Adversarial quantum circuit learning for pure state approximation
Benedetti, Marcello, Grant, Edward, Wossnig, Leonard, Severini, Simone
Adversarial learning is one of the most successful approaches to modelling high-dimensional probability distributions from data. The quantum computing community has recently begun to generalize this idea and to look for potential applications. In this work, we derive an adversarial algorithm for the problem of approximating an unknown quantum pure state.

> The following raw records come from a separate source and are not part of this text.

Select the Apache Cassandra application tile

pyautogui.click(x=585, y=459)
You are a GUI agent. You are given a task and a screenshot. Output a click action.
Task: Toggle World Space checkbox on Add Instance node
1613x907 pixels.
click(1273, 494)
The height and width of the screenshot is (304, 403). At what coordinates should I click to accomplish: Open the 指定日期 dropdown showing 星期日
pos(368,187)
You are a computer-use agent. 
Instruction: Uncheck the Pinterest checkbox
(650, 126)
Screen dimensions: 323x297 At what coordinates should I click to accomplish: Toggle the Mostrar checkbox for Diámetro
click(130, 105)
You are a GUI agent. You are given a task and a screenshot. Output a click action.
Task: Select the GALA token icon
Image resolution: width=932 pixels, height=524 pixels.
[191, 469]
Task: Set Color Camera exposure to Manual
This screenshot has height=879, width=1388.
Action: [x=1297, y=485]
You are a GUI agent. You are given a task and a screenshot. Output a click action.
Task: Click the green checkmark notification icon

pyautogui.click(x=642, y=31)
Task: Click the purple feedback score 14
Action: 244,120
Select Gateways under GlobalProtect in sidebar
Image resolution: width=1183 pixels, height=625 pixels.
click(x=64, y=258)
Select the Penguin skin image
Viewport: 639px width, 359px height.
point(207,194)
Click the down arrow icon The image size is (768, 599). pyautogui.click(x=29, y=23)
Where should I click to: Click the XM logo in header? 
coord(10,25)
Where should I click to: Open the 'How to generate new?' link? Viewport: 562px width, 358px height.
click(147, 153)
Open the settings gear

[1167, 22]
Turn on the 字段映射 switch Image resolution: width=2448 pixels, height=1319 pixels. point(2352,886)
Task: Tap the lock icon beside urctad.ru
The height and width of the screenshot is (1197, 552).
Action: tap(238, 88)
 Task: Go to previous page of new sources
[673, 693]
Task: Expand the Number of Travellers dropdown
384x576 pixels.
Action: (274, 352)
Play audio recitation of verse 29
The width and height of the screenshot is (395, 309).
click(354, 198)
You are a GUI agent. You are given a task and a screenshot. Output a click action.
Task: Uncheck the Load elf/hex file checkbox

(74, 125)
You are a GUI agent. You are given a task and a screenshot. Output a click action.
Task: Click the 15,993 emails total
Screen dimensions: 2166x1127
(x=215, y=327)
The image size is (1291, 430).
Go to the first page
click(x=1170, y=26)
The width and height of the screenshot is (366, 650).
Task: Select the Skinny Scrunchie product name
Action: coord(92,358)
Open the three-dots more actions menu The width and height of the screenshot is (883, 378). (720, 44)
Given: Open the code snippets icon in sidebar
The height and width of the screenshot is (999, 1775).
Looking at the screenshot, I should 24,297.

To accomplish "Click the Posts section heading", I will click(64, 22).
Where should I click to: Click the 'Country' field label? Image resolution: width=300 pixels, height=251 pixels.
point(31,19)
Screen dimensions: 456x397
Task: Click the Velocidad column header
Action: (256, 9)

Although this could be done on error-corrected quantum computers, the adversarial formulation enables us to execute the algorithm on near-term quantum computers. Two ansatz circuits are optimized in tandem: One tries to approximate the target state, the other tries to distinguish between target and approximated state. Supported by numerical simulations, we show that resilient backpropagation algorithms perform remarkably well in optimizing the two circuits. We use the bipartite entanglement entropy to design an efficient heuristic for the stopping criteria. Our approach may find application in quantum state tomography.